* **WHAT NEEDS TO BE DONE**
Please reproduce verbatim the lines of the material from the line containing "Where should I click to: Sort" up to and including its final line.

* begin *

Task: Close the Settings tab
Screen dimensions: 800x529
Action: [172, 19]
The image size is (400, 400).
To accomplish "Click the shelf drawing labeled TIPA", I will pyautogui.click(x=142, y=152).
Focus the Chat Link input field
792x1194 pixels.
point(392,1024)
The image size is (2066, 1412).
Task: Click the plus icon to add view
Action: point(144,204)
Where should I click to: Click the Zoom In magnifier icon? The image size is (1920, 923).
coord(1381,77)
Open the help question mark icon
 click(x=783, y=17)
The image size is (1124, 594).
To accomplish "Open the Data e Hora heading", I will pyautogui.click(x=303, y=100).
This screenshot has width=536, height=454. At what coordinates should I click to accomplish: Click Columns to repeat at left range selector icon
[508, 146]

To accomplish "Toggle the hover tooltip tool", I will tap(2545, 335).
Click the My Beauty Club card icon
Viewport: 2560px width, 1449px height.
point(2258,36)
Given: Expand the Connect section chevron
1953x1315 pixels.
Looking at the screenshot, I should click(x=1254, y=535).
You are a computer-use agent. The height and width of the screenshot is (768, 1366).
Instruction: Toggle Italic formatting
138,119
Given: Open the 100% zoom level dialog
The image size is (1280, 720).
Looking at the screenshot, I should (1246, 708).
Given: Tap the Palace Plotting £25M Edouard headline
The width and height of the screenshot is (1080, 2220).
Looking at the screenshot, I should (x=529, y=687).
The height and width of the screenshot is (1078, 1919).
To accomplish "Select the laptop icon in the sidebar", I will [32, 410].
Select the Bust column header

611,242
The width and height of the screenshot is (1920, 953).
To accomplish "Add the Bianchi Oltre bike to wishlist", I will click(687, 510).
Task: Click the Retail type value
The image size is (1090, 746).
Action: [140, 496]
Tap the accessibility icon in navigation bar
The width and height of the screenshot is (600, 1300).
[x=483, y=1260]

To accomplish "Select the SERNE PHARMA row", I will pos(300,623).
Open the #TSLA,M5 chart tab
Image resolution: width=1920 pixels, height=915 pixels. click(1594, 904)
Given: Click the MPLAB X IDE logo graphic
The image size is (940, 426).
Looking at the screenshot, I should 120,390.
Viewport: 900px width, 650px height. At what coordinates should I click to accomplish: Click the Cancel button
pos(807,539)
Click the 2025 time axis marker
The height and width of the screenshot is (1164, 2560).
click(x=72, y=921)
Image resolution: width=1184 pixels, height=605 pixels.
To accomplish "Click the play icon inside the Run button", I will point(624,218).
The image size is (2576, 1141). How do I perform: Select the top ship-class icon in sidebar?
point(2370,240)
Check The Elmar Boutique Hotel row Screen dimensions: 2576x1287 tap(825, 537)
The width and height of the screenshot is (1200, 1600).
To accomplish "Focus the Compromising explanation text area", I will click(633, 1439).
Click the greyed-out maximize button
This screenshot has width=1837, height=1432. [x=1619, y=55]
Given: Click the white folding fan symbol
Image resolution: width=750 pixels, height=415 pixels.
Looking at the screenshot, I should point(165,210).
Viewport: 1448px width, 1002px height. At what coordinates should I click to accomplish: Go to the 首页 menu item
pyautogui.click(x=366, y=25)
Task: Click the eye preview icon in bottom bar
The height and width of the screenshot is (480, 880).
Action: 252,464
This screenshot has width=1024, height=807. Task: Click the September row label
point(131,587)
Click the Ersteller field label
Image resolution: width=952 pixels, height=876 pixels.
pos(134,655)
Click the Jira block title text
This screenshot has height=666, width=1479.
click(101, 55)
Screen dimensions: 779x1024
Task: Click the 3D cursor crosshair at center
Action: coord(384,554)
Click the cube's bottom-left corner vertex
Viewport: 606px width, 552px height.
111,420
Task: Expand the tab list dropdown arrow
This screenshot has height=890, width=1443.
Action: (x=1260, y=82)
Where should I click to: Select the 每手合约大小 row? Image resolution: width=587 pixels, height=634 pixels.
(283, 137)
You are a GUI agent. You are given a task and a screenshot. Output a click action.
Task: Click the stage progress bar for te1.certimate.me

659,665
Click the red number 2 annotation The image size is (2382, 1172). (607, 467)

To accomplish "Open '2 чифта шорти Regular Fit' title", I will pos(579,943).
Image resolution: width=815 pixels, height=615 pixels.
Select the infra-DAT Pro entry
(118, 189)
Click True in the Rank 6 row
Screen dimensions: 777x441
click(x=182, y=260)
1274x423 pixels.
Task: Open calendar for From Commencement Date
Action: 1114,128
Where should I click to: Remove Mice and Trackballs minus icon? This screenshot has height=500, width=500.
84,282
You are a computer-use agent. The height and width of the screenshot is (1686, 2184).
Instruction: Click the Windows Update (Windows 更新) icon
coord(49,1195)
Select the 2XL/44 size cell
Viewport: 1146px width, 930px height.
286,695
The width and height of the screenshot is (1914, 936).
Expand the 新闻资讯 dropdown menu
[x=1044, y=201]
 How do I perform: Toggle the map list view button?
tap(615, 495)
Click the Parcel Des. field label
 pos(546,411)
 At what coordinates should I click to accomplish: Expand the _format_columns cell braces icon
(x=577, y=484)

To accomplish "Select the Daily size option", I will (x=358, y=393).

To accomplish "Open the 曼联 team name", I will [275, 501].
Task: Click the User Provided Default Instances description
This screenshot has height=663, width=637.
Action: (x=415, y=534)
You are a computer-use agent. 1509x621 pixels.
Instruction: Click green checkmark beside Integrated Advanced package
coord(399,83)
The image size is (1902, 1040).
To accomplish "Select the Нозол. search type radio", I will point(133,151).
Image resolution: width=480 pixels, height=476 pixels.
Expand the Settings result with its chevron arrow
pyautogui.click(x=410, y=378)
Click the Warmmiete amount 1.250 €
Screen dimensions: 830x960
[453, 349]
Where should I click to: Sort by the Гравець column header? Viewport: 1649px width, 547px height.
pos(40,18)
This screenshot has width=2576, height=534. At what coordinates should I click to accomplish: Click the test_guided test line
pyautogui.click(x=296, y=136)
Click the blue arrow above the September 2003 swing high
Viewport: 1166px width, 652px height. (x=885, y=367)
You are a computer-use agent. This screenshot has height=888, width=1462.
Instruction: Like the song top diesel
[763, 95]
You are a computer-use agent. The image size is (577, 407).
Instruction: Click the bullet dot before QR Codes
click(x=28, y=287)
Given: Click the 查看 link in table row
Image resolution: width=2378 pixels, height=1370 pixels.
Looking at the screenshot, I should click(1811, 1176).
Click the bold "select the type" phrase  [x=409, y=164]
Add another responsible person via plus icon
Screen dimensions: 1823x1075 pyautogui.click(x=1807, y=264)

* end *

* **TASK RESPONSE**
Where should I click to: Sort by the Гравець column header? Viewport: 1649px width, 547px height.
pos(40,18)
This screenshot has width=2576, height=534. At what coordinates should I click to accomplish: Click the test_guided test line
pyautogui.click(x=296, y=136)
Click the blue arrow above the September 2003 swing high
Viewport: 1166px width, 652px height. (x=885, y=367)
You are a computer-use agent. This screenshot has height=888, width=1462.
Instruction: Like the song top diesel
[763, 95]
You are a computer-use agent. The image size is (577, 407).
Instruction: Click the bullet dot before QR Codes
click(x=28, y=287)
Given: Click the 查看 link in table row
Image resolution: width=2378 pixels, height=1370 pixels.
Looking at the screenshot, I should click(1811, 1176).
Click the bold "select the type" phrase  [x=409, y=164]
Add another responsible person via plus icon
Screen dimensions: 1823x1075 pyautogui.click(x=1807, y=264)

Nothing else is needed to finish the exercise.